Our model assumes that when responding to any specific challenge, an individual with a narrow range of possible NK cell behaviours that is entirely optimised for that challenge will do better than an individual with a wider range of possible NK cell behaviours. However, the individual with narrow NK cell responses will, of course, perform badly against any challenge that requires NK cell responses outside of its range. Different ranges of optimum NK cell behaviours could derive from selection to survive infection and selection to reproduce, or could derive from infectious disease selection alone, if—as we have just noted—different ranges of NK cells responses are appropriate to different pathogens.

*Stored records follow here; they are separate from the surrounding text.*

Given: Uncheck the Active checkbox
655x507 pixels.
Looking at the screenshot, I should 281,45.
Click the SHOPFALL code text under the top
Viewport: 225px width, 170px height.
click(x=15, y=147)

In Fig. 4, we explored whether KIR A and B haplotypes had to derive from a trade-off between surviving infection and reproducing or could be driven by competing pathogen selection pressures. Our results so far suggest that reproductive selection per se is important in the emergence of KIR A and B. In the presence of pathogen selection alone, a population is more likely to evolve a strategy where all genotypes are equally good at responding to one type of pathogen challenge, even if that means being equally poor at responding to others (Fig. 4b). It may be that the re-association of different HLA-C genotypes with the mother’s existing KIR genotype that is an integral part of the reproductive process is vital to encourage the persistence of diverse KIR haplotypes. This reassortment means that a KIR which happens to end up in a genotype for which the HLA-C ligands present made it relatively unfit, will later have the chance to encounter HLA-C ligands that render it relatively fit (or vice versa). Such a process seems inherently likely to encourage greater KIR diversity—and on one level the persistence of KIR A and B haplotypes in all human populations can be thought of as the persistence of a balance between diverse (activating and inhibitory) KIRs in all human populations.

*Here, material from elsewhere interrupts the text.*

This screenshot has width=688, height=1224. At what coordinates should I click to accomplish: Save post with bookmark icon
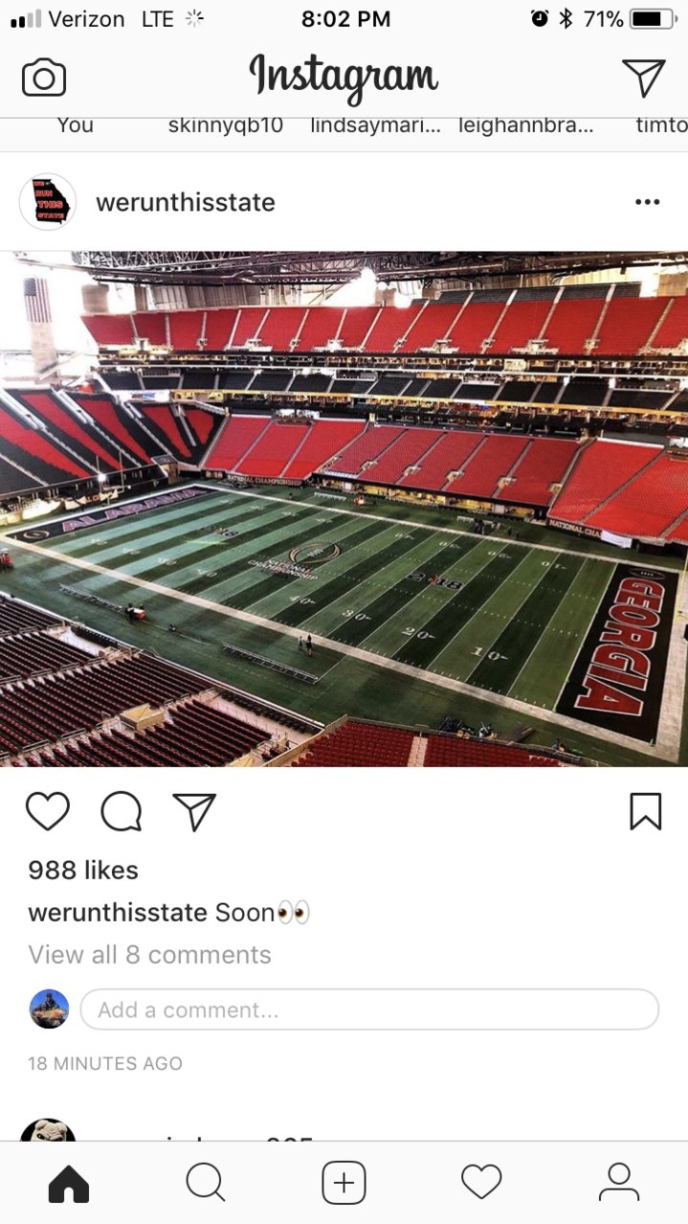pyautogui.click(x=646, y=812)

We have focused on the effect of the KIR/ HLA interaction on NK cells. KIRs are, however, also expressed on a subset of T cells. It has been shown that the presence of KIR2DL2 tends to magnify either protective or detrimental effects of certain HLA alleles against viral infection (Seich al Basatena et al. 2011). The HLA alleles in question are not ones with which KIR2DL2 is likely to interact directly, and the authors suggest that the mechanism underlying their observations may involve KIR2DL2 increasing the lifespan of certain memory T cells. If T cells restricted by either advantageous or disadvantageous HLAs survive for longer in patients, their respective effects should both tend to be enhanced. Other inhibitory KIRs may have similar effects on the survival of T cells, and future models including more diverse HLAs could investigate the evolutionary significance of such a mechanism.

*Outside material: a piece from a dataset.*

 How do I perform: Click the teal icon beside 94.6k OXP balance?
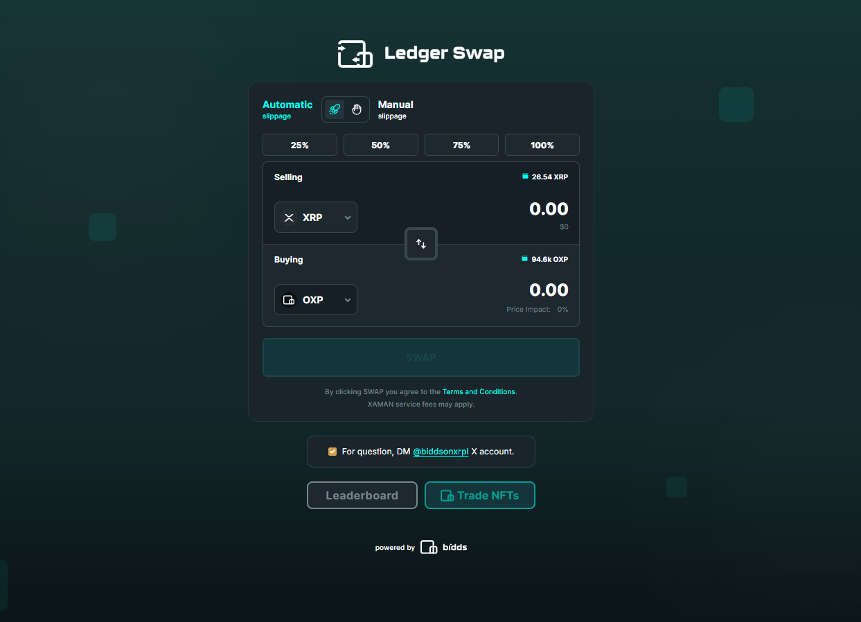(x=524, y=259)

Recent computational studies have demonstrated that viral expression of decoy HLA class I molecules promotes KIR allelic diversity, and a combination of both activating and inhibitory KIRs should offer the maximum level of protection against such viruses (Carrillo-Bustamante et al. 2013, 2014). It seems likely, therefore, that selection from pathogens is responsible for the evolution of multiple KIRs, and multiple KIR/HLA interactions, in the first instance. However, the human-specific organisation of the KIR locus into A and B haplotypes calls for further explanation. As we have illustrated here, such organisation may well reflect selection from both infectious disease and reproductive processes.